Pourquoi ne l’a-t-il pas fait ? Parce qu’il s’est senti le droit de parler au nom des personnes qui écrivent l’histoire de l’art. Soyons plus précis : entre la vérité universelle (« A est supérieur à B ») et la vérité subjective (« Je préfère A à B »), se glisse la vérité intersubjective, qui s’énonce ici de la façon suivante : « La majorité des personnes qui occupent des postes dominants dans la sphère culturelle préfèrent Tangerine Dream ou Kraftwerk à Jean-Michel Jarre ».
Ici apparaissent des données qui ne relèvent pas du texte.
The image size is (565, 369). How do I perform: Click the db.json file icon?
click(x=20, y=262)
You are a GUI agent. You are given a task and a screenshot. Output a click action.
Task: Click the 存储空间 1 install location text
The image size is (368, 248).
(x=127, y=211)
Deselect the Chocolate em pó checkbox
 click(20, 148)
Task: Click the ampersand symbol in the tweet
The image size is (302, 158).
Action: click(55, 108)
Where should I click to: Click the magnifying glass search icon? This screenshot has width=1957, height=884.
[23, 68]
Et puisque l’histoire est écrite par les vainqueurs, leurs goûts (subjectifs) tendent à se transformer en vérité universelle. Comment se fait-il que les millions d’acheteurs de disques de Jean-Michel Jarre ne fassent pas le poids, en matière de légitimité artistique, face à la poignée de gens qui ont acheté Alpha Centauri (Tangerine Dream) ou Kometenmelodie (Kraftwerk) ? Parce que ce n’est pas une question de nombre, mais de pouvoir. De plus, les seconds savent bien parler de leurs goûts ; ils s’expriment avec élégance, dans des cadres médiatiques ou institutionnels prestigieux. Ce déploiement de force symbolique intimide volontiers les premiers, qui n’ont pas toujours « les mots pour le dire ». Et pourtant, il est bien impossible de démontrer rationnellement, en décrivant ses seules propriétés sonores, qu’une musique est supérieure à une autre. La question est seulement de savoir si elle trouve ou non de puissants défenseurs.
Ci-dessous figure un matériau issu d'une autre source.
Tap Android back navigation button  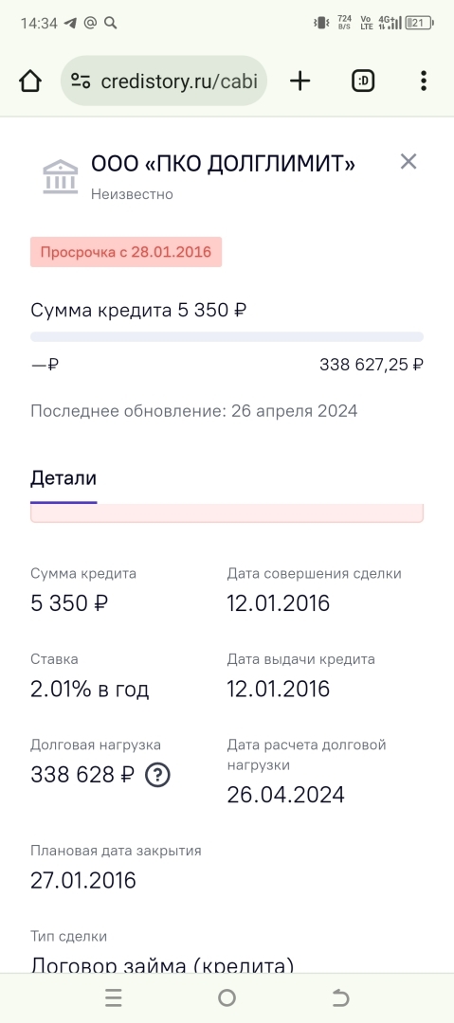[340, 997]
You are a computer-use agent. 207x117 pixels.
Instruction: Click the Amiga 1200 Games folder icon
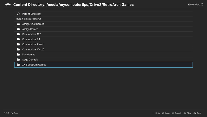(18, 24)
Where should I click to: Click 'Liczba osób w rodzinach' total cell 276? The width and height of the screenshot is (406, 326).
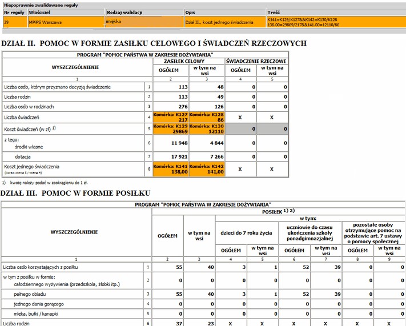171,107
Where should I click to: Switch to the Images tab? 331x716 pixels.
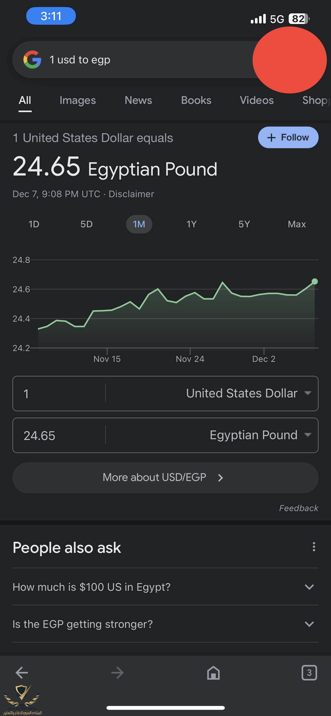pyautogui.click(x=78, y=100)
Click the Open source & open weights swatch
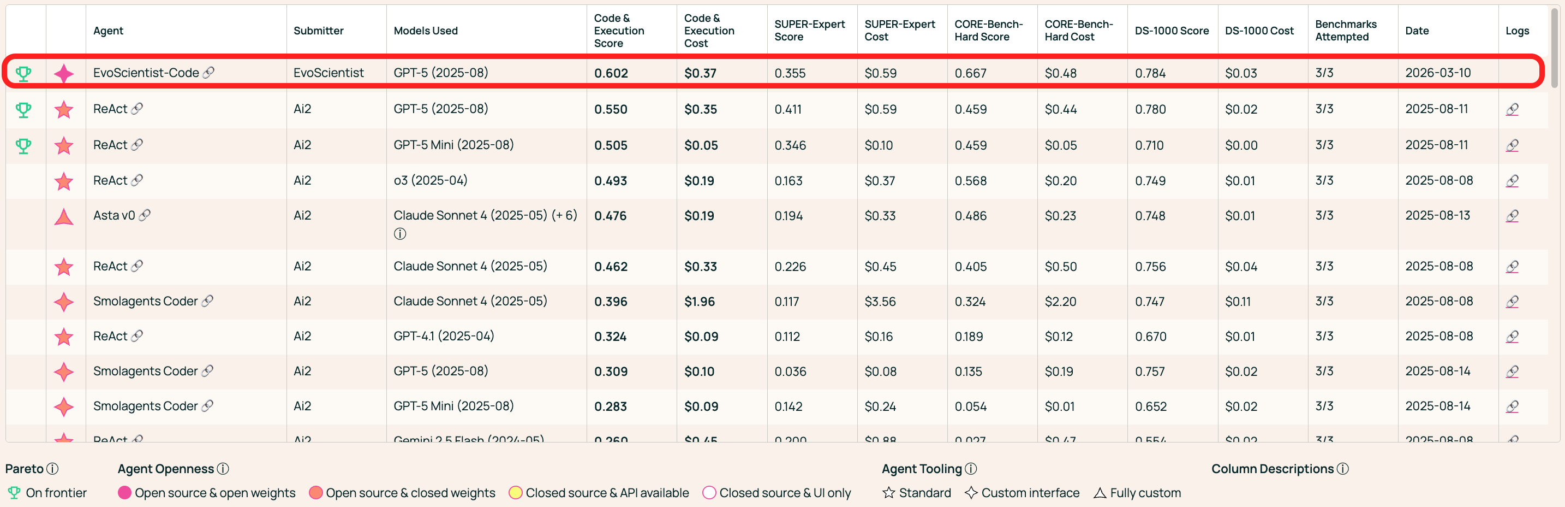Viewport: 1565px width, 507px height. [125, 492]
De la balkanisation culturelle
J’ai sans doute eu plus mal que Jean-Michel Jarre en lisant cette critique, et je me demande combien de temps la cicatrice restera. Non qu’il fasse partie de mon petit Panthéon musical portatif ; j’ai moi aussi d’autres goûts. J’ai plutôt pensé à toutes les personnes qui l’aiment sincèrement, toutes celles à qui ses disques ont remonté le moral. Que se passera-t-il si elles tombent sur cette chronique assassine ? Il faudra compter, sans doute, avec la « honte culturelle » de quelques-unes, comme disait Pierre Bourdieu. Celles qui penseront : - « Mon Dieu j’ai raté ma vie de mélomane ; j’ai donné mon cœur à un imposteur ! ».
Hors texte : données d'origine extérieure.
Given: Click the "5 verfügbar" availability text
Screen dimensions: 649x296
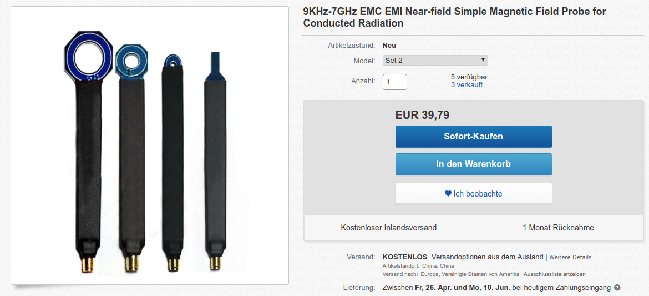Looking at the screenshot, I should pyautogui.click(x=469, y=77).
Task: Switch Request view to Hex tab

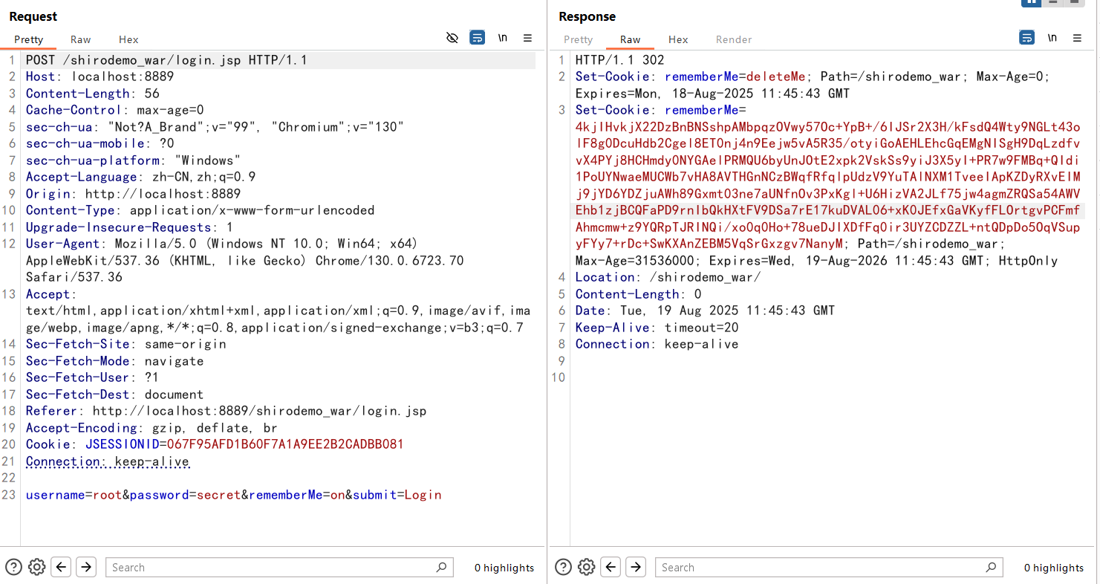Action: coord(128,39)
Elles iront acheter Alpha Centauri ou Kometenmelodie, et quelques-unes risquent même d’être convaincues que « c’est meilleur ». Mais les autres, celles qui savent que la musique de Jean-Michel Jarre est très importante pour leur vie quotidienne ? Puisque le mépris est un sentiment réciproque aussitôt détecté, elles mépriseront Stéphane Davet, et dans la foulée peut-être les journalistes parisiens, les snobs, intellos, bobos, etc., autant d’épithètes navrantes qui tiennent le même rôle que le non moins navrant « beauf » : désigner le manant, le philistin, celui qui m’est inférieur parce que ses goûts sont bas ou relèvent de la pose snob.
Ainsi par le « dégoût du goût des autres » (Boudieu encore), la société se balkanise-t-elle aussi dans sa dimension culturelle – et pas seulement dans ses dimensions économique, religieuse, politique et sexuée. Comme si nous avions besoin, par les temps qui courent, de coupures supplémentaires !
NB : Le titre de cet article instaure un compromis entre la boutade du journaliste Yvan Audouard dans ses _Pensées provisoirement définitives en 2002 (« Les coupures de presse sont celles qui cicatrisent le plus vite ») et sa copie inversée, plus célèbre que l’original, par l’avocat Jean-Marc Fédida lors du procès Clearstream en 2008 (« Les coupures de presse ne cicatrisent jamais »)_.